— Objective —
Please give the rows again from the line containing "Code2Night (234, 1590)" through the end of the rows, inclusive, substituting "Privacy Notice" for "Privacy Policy" and leaving everything else unchanged.

— Data —
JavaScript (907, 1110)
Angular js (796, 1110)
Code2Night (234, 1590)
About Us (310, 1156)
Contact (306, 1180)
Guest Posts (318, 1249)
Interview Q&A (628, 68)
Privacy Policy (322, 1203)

— Written reply —
Code2Night (234, 1590)
About Us (310, 1156)
Contact (306, 1180)
Guest Posts (318, 1249)
Interview Q&A (628, 68)
Privacy Notice (322, 1203)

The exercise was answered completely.